كليدواژه :
مسير يابي , روش هاي ابتكاري , جستجوي ممنوع , برنامه ريزي توزيع
چكيده لاتين :
The most important operational decision related to transportation in the supply chain planning is the routing and scheduling of deliveries. Vehicle Routing and Scheduling Problem (VRSP) is a significant task in both supply chain planning and distribution optimization. A very large body of research and modeling literature has been devoted to address VRSP. But most of them concentrated on hypothetical or simplified problems and disregarded many practical aspects of such problems. On the other hand, many practical problems have been tackled by different commercial systems for this class of problems, but little has been published about them. The primary objective of this paper is to develop a flexible algorithm for solving complex real VRSP arises in practice.
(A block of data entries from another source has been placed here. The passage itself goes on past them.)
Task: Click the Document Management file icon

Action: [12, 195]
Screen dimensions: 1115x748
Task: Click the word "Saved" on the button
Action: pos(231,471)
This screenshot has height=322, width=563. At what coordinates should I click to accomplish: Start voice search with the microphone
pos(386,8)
VRSP can be simply defined as: planning efficient flow of goods between facilities by a fleet of carriers through the transportation networks. This statement reveals the main components or objects of VRSP problems, namely, goods, facilities, carriers and transportation networks. Each object may have its owners, who impose their objectives and restrictions to the problem. For example, drivers may be considered as the owners of vehicles who may impose working time or region constraints.
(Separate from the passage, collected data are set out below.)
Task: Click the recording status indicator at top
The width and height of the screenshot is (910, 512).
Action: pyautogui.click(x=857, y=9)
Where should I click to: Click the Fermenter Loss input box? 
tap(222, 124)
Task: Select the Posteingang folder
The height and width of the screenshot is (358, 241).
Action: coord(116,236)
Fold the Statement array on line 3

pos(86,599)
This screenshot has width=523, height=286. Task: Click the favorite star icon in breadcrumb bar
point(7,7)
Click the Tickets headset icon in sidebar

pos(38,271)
In developing the algorithm, the most important criteria have been flexibility and speed. Most of new algorithms developed by researchers are problem specific. They might improve the quality of results at the expense of reducing the flexibility of algorithm to handle new constraints or increasing its computation time.
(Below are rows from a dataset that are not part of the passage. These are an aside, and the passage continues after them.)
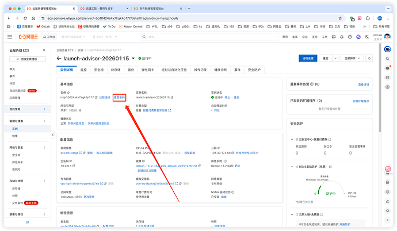Image resolution: width=397 pixels, height=231 pixels.
Task: Switch to the 安全组 tab
Action: (x=99, y=70)

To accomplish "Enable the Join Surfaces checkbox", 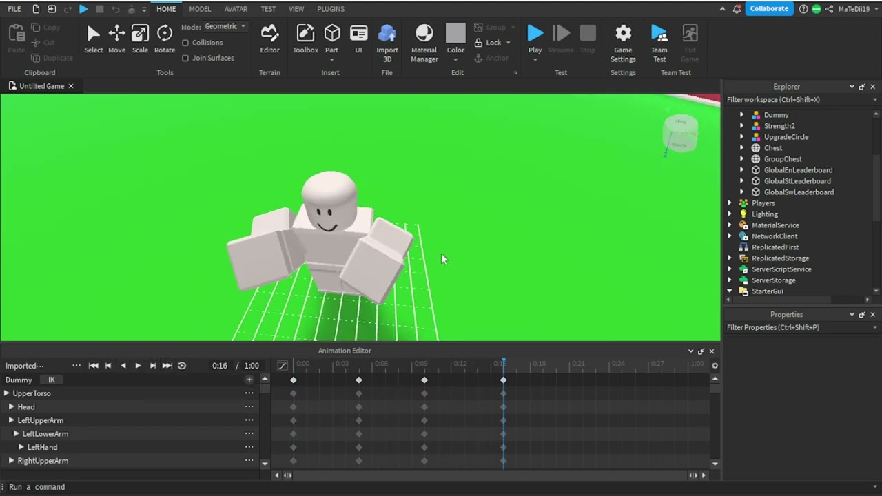I will pyautogui.click(x=185, y=58).
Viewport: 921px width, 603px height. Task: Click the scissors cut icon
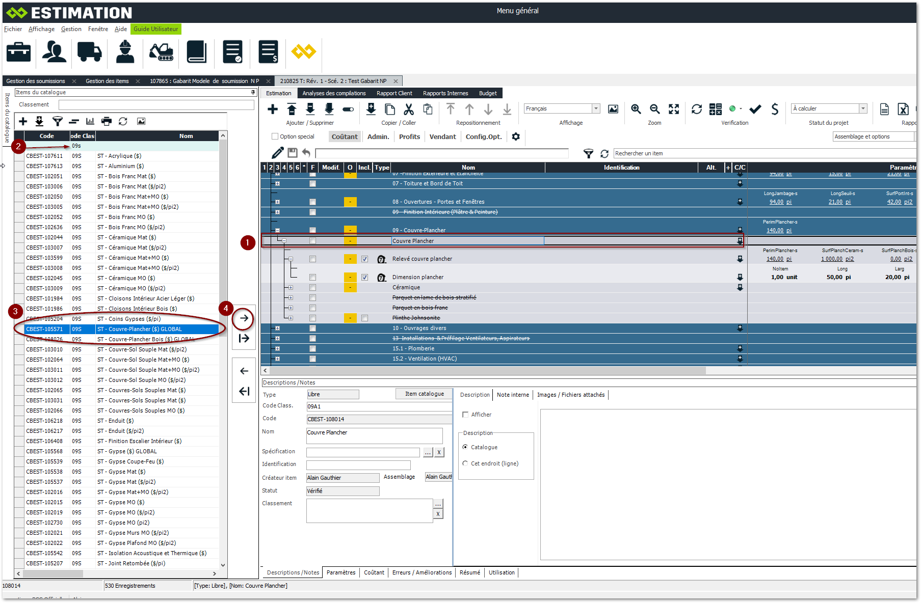pyautogui.click(x=409, y=109)
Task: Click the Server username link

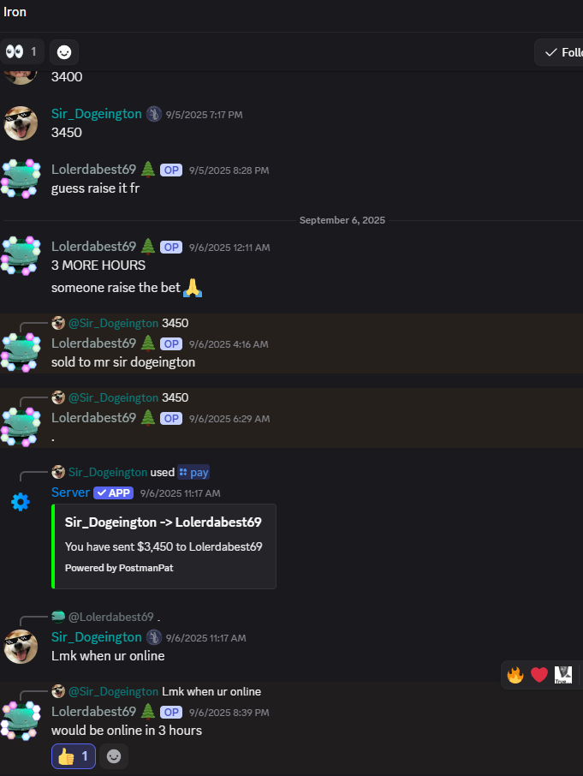Action: tap(71, 492)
Among various families of heuristics for optimization problems, Tabu Search (TS), Genetic Algorithms (GA) and Simulated Annealing (SA) have shown promising performance to solve various combinatorial problems. TS has several features which make it suitable candidate for real life complex cases. Robustness, simplicity and flexibility are the most important features of TS. In our experiences, the flexibility of GA is questionable and SA needs complicated parameter adjustment to gain high quality results. Therefore, we selected TS as framework for developing optimization algorithm. In TS algorithm , during the search process, current solution may deteriorate from one iteration to the next. To avoid cycling, recent explored solutions are temporarily declared forbidden by putting their selected attributes in the Tabu list. The TS algorithm has been evolved over time and several innovative features are included in this algorithm by researchers to enhance its performance. In the proposed algorithm , a cheapest insertion routine has been used for building initial solution. Neighborhood structure is another component which heavily influences the behavior of the algorithm. In order to improve the quality of solution or speed up the algorithm, numerous enhanced neighborhood structures have been proposed by researchers. Practical experiments show that a combination of relocation, exchange and 2opt* can provide high quality results within low computational time. We have examined more complex routins like CROSS and 3-opt, which resulted in no meaningful value and higher computation time.